§ Directions for this task: Whenever the word "beside" appears in a line of the listing, copy that line.

§ Data for this exercise:
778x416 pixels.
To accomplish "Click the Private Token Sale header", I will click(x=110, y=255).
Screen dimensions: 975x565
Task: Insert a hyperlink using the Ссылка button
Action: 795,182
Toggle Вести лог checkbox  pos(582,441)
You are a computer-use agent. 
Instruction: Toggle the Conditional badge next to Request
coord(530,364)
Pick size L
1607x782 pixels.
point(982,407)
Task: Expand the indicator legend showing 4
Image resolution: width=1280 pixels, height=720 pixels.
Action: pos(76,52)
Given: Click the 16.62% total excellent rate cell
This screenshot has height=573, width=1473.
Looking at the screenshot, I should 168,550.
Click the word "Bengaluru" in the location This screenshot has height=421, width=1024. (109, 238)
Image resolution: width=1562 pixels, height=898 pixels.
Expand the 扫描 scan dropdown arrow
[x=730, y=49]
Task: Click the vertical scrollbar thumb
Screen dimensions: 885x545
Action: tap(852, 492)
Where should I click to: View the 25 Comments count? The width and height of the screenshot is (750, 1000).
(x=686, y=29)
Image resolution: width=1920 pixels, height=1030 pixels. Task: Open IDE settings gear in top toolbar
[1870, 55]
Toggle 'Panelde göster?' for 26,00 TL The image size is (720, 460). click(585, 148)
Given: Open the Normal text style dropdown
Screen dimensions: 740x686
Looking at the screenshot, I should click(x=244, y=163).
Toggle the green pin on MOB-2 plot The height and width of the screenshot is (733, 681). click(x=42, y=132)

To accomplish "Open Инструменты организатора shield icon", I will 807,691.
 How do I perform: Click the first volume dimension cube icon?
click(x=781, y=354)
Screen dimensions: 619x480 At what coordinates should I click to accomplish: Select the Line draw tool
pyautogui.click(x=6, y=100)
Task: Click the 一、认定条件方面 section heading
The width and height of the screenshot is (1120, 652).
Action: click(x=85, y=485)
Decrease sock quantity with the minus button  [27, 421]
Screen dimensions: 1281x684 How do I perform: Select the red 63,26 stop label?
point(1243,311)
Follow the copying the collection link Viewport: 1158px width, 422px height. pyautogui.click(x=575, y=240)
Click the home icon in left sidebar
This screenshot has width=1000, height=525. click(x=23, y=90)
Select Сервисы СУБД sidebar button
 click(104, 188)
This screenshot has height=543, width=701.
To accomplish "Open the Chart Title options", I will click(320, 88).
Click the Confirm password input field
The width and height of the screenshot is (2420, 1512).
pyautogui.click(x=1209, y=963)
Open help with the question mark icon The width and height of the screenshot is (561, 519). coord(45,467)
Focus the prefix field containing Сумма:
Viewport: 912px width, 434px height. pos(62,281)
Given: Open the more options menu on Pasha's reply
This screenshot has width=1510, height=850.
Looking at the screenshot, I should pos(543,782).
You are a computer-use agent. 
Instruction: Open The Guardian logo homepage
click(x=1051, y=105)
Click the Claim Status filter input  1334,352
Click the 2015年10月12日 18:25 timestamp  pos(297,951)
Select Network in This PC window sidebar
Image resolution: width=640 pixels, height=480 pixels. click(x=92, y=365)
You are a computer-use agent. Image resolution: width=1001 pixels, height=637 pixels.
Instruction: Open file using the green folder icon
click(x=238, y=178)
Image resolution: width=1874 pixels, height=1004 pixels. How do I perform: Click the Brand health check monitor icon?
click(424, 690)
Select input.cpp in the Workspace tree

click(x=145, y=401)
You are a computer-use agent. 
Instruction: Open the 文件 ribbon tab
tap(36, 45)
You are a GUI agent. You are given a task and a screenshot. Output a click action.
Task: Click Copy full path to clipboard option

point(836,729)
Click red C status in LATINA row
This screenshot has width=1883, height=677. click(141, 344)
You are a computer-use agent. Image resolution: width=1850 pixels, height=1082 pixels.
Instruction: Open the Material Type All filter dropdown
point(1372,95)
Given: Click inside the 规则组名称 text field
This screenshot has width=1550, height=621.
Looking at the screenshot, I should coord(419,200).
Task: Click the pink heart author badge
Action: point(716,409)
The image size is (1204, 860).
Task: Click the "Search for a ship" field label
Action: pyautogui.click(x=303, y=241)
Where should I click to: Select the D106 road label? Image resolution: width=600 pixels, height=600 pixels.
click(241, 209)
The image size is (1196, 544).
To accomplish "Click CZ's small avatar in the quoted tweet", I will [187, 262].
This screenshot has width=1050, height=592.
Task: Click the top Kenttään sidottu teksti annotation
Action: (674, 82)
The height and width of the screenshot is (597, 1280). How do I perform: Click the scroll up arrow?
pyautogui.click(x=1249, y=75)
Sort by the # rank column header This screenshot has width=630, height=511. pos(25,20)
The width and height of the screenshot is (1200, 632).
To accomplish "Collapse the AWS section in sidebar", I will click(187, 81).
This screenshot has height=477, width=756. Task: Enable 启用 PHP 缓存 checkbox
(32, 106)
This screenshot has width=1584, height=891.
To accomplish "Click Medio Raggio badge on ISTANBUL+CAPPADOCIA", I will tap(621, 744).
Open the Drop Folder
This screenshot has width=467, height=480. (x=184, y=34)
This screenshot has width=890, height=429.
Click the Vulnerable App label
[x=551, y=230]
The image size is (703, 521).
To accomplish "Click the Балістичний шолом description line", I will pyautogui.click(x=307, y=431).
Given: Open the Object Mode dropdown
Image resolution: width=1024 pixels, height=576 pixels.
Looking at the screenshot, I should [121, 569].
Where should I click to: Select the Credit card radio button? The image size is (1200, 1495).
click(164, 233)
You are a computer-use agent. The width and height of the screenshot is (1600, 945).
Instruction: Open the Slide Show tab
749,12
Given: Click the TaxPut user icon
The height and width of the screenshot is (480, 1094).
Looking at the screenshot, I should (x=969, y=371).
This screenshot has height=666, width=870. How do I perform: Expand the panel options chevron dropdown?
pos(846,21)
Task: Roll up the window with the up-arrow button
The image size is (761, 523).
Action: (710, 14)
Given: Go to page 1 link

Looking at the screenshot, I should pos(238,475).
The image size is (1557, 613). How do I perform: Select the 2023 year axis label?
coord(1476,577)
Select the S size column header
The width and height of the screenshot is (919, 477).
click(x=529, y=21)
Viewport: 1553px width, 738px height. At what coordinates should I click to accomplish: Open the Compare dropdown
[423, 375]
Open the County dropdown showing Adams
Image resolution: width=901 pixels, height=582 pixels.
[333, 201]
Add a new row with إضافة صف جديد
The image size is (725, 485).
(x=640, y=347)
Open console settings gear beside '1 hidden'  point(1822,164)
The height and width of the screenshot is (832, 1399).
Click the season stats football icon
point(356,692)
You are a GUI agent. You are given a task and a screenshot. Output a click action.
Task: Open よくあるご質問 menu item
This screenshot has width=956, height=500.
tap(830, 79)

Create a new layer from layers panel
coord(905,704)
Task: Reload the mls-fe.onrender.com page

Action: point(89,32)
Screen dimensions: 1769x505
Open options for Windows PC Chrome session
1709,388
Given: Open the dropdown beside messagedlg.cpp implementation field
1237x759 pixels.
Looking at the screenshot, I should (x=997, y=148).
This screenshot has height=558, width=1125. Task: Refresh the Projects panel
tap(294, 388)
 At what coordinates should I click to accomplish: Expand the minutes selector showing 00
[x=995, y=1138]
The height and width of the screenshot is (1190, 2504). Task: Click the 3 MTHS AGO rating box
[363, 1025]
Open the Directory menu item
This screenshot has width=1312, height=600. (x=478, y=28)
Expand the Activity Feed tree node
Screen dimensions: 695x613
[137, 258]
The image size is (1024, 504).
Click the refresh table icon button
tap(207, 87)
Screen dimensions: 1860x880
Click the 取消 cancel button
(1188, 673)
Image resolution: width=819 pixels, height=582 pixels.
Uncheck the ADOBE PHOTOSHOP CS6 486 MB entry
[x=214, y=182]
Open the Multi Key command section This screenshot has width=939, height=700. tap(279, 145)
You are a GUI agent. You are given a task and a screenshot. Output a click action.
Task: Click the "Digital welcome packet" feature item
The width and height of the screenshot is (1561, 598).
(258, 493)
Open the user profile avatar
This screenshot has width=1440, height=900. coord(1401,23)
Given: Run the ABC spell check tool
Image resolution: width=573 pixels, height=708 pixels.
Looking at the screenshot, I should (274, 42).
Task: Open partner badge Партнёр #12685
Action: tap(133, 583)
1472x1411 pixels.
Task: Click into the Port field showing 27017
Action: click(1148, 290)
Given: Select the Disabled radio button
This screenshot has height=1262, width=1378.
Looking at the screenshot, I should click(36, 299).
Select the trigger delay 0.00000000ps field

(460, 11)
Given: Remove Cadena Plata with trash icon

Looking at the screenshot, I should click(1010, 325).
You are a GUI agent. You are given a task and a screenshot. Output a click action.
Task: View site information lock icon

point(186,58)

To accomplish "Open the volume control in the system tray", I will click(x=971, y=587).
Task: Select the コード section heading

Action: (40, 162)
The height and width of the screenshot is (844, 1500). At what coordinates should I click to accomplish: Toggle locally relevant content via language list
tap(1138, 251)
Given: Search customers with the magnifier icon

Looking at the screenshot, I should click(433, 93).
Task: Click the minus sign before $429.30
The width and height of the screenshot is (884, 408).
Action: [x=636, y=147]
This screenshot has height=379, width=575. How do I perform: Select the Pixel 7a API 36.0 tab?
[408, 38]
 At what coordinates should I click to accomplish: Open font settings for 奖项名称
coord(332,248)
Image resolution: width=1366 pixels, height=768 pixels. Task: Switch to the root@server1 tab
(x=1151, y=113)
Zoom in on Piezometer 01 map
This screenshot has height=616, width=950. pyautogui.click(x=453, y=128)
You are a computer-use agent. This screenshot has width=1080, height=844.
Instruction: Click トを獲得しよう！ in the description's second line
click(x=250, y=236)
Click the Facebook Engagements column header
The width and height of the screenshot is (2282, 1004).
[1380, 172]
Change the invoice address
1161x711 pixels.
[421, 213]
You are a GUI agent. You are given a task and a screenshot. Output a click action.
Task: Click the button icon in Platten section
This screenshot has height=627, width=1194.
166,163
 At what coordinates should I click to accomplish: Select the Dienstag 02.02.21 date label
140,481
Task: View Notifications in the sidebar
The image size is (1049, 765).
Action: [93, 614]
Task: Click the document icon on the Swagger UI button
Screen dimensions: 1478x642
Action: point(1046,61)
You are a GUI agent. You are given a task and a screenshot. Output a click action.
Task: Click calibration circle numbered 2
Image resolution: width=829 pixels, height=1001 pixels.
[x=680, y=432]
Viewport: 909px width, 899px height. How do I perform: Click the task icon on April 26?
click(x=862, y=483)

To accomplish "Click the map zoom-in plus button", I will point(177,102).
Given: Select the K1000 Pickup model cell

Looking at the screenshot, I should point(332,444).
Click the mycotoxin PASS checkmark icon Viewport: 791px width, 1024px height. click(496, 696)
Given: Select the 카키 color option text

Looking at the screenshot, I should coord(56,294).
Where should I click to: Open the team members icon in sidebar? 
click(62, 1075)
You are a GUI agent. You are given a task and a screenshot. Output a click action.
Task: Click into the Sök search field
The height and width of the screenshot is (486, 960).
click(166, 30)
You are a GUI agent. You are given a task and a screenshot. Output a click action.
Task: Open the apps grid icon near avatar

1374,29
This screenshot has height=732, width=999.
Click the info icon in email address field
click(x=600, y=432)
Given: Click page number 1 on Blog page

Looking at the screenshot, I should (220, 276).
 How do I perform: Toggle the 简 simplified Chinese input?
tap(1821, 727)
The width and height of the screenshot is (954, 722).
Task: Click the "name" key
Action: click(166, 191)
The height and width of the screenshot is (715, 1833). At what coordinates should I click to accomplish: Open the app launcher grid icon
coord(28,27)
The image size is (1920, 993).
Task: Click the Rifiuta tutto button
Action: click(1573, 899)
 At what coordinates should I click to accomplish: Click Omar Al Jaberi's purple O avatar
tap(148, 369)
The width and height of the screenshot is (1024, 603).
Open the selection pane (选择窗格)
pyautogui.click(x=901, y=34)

§ Completed task:
Open console settings gear beside '1 hidden'  point(1822,164)
Given: Open the dropdown beside messagedlg.cpp implementation field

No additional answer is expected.